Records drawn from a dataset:
::::::::
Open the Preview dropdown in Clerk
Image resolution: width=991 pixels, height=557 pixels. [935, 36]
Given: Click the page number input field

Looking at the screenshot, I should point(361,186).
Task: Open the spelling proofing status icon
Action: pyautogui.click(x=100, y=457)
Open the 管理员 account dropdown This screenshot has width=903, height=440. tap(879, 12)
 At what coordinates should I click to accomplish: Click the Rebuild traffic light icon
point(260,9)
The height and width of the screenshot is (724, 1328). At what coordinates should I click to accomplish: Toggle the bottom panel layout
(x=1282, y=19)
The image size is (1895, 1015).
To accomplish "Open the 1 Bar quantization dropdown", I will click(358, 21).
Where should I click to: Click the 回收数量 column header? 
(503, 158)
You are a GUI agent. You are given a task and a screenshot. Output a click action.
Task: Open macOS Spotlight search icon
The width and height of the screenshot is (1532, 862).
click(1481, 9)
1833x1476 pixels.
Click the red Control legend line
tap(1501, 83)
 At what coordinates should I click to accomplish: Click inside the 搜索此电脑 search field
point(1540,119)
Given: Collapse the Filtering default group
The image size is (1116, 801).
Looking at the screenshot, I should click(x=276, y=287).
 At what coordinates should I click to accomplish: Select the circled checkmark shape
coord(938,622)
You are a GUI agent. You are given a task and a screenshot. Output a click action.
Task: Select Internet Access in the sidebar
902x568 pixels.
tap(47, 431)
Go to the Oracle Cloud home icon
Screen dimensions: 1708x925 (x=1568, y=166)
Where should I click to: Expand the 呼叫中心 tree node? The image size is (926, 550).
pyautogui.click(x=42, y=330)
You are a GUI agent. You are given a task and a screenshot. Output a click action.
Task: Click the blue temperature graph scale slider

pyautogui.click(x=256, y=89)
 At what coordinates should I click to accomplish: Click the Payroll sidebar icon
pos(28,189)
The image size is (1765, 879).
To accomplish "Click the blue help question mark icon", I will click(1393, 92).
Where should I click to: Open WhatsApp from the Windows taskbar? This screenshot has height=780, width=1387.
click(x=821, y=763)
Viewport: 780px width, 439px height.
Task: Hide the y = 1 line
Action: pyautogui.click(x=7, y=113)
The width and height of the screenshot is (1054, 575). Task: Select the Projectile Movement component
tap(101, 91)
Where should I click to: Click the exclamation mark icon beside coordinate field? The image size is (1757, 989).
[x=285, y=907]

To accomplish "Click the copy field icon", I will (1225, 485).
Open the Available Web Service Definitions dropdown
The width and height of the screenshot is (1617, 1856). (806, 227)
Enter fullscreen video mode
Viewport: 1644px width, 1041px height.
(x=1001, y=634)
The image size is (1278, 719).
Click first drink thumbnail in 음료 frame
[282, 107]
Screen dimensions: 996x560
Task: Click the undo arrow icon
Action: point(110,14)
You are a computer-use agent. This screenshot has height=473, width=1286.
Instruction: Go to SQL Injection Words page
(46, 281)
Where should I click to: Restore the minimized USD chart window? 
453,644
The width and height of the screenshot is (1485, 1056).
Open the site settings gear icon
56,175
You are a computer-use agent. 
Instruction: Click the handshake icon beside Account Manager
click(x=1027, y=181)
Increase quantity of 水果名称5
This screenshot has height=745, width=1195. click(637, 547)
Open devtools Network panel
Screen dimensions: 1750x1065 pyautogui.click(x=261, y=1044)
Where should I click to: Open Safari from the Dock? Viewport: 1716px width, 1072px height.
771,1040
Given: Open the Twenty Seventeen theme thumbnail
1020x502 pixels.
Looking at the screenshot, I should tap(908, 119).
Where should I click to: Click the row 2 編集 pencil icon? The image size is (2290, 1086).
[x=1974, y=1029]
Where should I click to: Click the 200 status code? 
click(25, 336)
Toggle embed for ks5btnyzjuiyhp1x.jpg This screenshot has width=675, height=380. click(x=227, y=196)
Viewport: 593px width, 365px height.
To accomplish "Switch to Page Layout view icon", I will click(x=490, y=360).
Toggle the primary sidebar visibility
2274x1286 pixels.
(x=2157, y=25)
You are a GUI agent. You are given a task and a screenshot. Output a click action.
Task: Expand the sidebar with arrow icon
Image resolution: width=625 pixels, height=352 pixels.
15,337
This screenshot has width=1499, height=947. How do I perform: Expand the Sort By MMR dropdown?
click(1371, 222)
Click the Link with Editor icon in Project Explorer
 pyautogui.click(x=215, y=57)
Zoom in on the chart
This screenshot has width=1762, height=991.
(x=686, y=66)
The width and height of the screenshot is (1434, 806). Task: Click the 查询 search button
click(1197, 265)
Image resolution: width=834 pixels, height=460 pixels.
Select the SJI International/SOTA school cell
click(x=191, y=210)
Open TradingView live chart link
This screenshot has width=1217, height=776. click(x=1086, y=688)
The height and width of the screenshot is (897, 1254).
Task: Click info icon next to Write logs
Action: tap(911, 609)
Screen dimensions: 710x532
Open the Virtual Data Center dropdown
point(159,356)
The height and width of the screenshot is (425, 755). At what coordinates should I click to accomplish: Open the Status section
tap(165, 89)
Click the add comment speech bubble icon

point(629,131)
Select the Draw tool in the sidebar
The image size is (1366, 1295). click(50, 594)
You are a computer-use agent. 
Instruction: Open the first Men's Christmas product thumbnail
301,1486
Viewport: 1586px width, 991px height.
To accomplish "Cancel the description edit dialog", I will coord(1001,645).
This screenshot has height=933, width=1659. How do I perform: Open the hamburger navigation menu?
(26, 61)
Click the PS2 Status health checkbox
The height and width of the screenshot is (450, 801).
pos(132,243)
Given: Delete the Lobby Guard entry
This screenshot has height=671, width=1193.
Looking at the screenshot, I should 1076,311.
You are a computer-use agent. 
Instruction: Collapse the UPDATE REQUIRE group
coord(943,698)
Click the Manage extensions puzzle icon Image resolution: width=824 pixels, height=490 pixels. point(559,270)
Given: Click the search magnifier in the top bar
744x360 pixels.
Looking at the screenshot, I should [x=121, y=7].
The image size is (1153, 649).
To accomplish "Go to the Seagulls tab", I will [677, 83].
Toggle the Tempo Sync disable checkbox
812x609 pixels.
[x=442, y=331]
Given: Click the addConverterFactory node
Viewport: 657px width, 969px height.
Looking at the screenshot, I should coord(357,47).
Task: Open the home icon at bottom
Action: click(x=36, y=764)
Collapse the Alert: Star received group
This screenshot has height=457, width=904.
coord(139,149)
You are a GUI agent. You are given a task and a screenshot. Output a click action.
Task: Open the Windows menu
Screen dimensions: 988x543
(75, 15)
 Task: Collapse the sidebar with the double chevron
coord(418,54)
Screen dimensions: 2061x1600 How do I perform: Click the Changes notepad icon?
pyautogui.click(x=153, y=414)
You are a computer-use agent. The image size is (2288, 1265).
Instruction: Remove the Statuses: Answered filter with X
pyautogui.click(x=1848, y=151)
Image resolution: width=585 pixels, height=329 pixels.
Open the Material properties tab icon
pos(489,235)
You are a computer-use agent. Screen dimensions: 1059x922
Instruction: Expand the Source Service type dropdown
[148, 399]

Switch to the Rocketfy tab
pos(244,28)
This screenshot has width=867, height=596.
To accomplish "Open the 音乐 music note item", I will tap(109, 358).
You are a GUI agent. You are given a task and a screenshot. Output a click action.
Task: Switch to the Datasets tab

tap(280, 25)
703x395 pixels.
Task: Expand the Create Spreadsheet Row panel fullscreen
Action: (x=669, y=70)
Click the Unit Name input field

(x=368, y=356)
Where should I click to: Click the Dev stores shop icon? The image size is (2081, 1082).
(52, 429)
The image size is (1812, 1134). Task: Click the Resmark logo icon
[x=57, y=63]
::::::::
### What you have to do
Every entry is to be copied exactly, with none omitted.

### Solution to this exercise
Open the Preview dropdown in Clerk
Image resolution: width=991 pixels, height=557 pixels. [935, 36]
Given: Click the page number input field

Looking at the screenshot, I should point(361,186).
Task: Open the spelling proofing status icon
Action: pyautogui.click(x=100, y=457)
Open the 管理员 account dropdown This screenshot has width=903, height=440. tap(879, 12)
 At what coordinates should I click to accomplish: Click the Rebuild traffic light icon
point(260,9)
The height and width of the screenshot is (724, 1328). At what coordinates should I click to accomplish: Toggle the bottom panel layout
(x=1282, y=19)
The image size is (1895, 1015).
To accomplish "Open the 1 Bar quantization dropdown", I will click(358, 21).
Where should I click to: Click the 回收数量 column header? 
(503, 158)
You are a GUI agent. You are given a task and a screenshot. Output a click action.
Task: Open macOS Spotlight search icon
The width and height of the screenshot is (1532, 862).
click(1481, 9)
1833x1476 pixels.
Click the red Control legend line
tap(1501, 83)
 At what coordinates should I click to accomplish: Click inside the 搜索此电脑 search field
point(1540,119)
Given: Collapse the Filtering default group
The image size is (1116, 801).
Looking at the screenshot, I should click(x=276, y=287).
 At what coordinates should I click to accomplish: Select the circled checkmark shape
coord(938,622)
You are a GUI agent. You are given a task and a screenshot. Output a click action.
Task: Select Internet Access in the sidebar
902x568 pixels.
tap(47, 431)
Go to the Oracle Cloud home icon
Screen dimensions: 1708x925 (x=1568, y=166)
Where should I click to: Expand the 呼叫中心 tree node? The image size is (926, 550).
pyautogui.click(x=42, y=330)
You are a GUI agent. You are given a task and a screenshot. Output a click action.
Task: Click the blue temperature graph scale slider

pyautogui.click(x=256, y=89)
 At what coordinates should I click to accomplish: Click the Payroll sidebar icon
pos(28,189)
The image size is (1765, 879).
To accomplish "Click the blue help question mark icon", I will click(1393, 92).
Where should I click to: Open WhatsApp from the Windows taskbar? This screenshot has height=780, width=1387.
click(x=821, y=763)
Viewport: 780px width, 439px height.
Task: Hide the y = 1 line
Action: pyautogui.click(x=7, y=113)
The width and height of the screenshot is (1054, 575). Task: Select the Projectile Movement component
tap(101, 91)
Where should I click to: Click the exclamation mark icon beside coordinate field? The image size is (1757, 989).
[x=285, y=907]

To accomplish "Click the copy field icon", I will (1225, 485).
Open the Available Web Service Definitions dropdown
The width and height of the screenshot is (1617, 1856). (806, 227)
Enter fullscreen video mode
Viewport: 1644px width, 1041px height.
(x=1001, y=634)
The image size is (1278, 719).
Click first drink thumbnail in 음료 frame
[282, 107]
Screen dimensions: 996x560
Task: Click the undo arrow icon
Action: point(110,14)
You are a computer-use agent. This screenshot has height=473, width=1286.
Instruction: Go to SQL Injection Words page
(46, 281)
Where should I click to: Restore the minimized USD chart window? 
453,644
The width and height of the screenshot is (1485, 1056).
Open the site settings gear icon
56,175
You are a computer-use agent. 
Instruction: Click the handshake icon beside Account Manager
click(x=1027, y=181)
Increase quantity of 水果名称5
This screenshot has height=745, width=1195. click(637, 547)
Open devtools Network panel
Screen dimensions: 1750x1065 pyautogui.click(x=261, y=1044)
Where should I click to: Open Safari from the Dock? Viewport: 1716px width, 1072px height.
771,1040
Given: Open the Twenty Seventeen theme thumbnail
1020x502 pixels.
Looking at the screenshot, I should tap(908, 119).
Where should I click to: Click the row 2 編集 pencil icon? The image size is (2290, 1086).
[x=1974, y=1029]
Where should I click to: Click the 200 status code? 
click(25, 336)
Toggle embed for ks5btnyzjuiyhp1x.jpg This screenshot has width=675, height=380. click(x=227, y=196)
Viewport: 593px width, 365px height.
To accomplish "Switch to Page Layout view icon", I will click(x=490, y=360).
Toggle the primary sidebar visibility
2274x1286 pixels.
(x=2157, y=25)
You are a GUI agent. You are given a task and a screenshot. Output a click action.
Task: Expand the sidebar with arrow icon
Image resolution: width=625 pixels, height=352 pixels.
15,337
This screenshot has width=1499, height=947. How do I perform: Expand the Sort By MMR dropdown?
click(1371, 222)
Click the Link with Editor icon in Project Explorer
 pyautogui.click(x=215, y=57)
Zoom in on the chart
This screenshot has width=1762, height=991.
(x=686, y=66)
The width and height of the screenshot is (1434, 806). Task: Click the 查询 search button
click(1197, 265)
Image resolution: width=834 pixels, height=460 pixels.
Select the SJI International/SOTA school cell
click(x=191, y=210)
Open TradingView live chart link
This screenshot has width=1217, height=776. click(x=1086, y=688)
The height and width of the screenshot is (897, 1254).
Task: Click info icon next to Write logs
Action: tap(911, 609)
Screen dimensions: 710x532
Open the Virtual Data Center dropdown
point(159,356)
The height and width of the screenshot is (425, 755). At what coordinates should I click to accomplish: Open the Status section
tap(165, 89)
Click the add comment speech bubble icon

point(629,131)
Select the Draw tool in the sidebar
The image size is (1366, 1295). click(50, 594)
You are a computer-use agent. 
Instruction: Open the first Men's Christmas product thumbnail
301,1486
Viewport: 1586px width, 991px height.
To accomplish "Cancel the description edit dialog", I will coord(1001,645).
This screenshot has height=933, width=1659. How do I perform: Open the hamburger navigation menu?
(26, 61)
Click the PS2 Status health checkbox
The height and width of the screenshot is (450, 801).
pos(132,243)
Given: Delete the Lobby Guard entry
This screenshot has height=671, width=1193.
Looking at the screenshot, I should 1076,311.
You are a computer-use agent. 
Instruction: Collapse the UPDATE REQUIRE group
coord(943,698)
Click the Manage extensions puzzle icon Image resolution: width=824 pixels, height=490 pixels. point(559,270)
Given: Click the search magnifier in the top bar
744x360 pixels.
Looking at the screenshot, I should [x=121, y=7].
The image size is (1153, 649).
To accomplish "Go to the Seagulls tab", I will [677, 83].
Toggle the Tempo Sync disable checkbox
812x609 pixels.
[x=442, y=331]
Given: Click the addConverterFactory node
Viewport: 657px width, 969px height.
Looking at the screenshot, I should coord(357,47).
Task: Open the home icon at bottom
Action: click(x=36, y=764)
Collapse the Alert: Star received group
This screenshot has height=457, width=904.
coord(139,149)
You are a GUI agent. You are given a task and a screenshot. Output a click action.
Task: Open the Windows menu
Screen dimensions: 988x543
(75, 15)
 Task: Collapse the sidebar with the double chevron
coord(418,54)
Screen dimensions: 2061x1600 How do I perform: Click the Changes notepad icon?
pyautogui.click(x=153, y=414)
You are a computer-use agent. The image size is (2288, 1265).
Instruction: Remove the Statuses: Answered filter with X
pyautogui.click(x=1848, y=151)
Image resolution: width=585 pixels, height=329 pixels.
Open the Material properties tab icon
pos(489,235)
You are a computer-use agent. Screen dimensions: 1059x922
Instruction: Expand the Source Service type dropdown
[148, 399]

Switch to the Rocketfy tab
pos(244,28)
This screenshot has width=867, height=596.
To accomplish "Open the 音乐 music note item", I will tap(109, 358).
You are a GUI agent. You are given a task and a screenshot. Output a click action.
Task: Switch to the Datasets tab

tap(280, 25)
703x395 pixels.
Task: Expand the Create Spreadsheet Row panel fullscreen
Action: (x=669, y=70)
Click the Unit Name input field

(x=368, y=356)
Where should I click to: Click the Dev stores shop icon? The image size is (2081, 1082).
(52, 429)
The image size is (1812, 1134). Task: Click the Resmark logo icon
[x=57, y=63]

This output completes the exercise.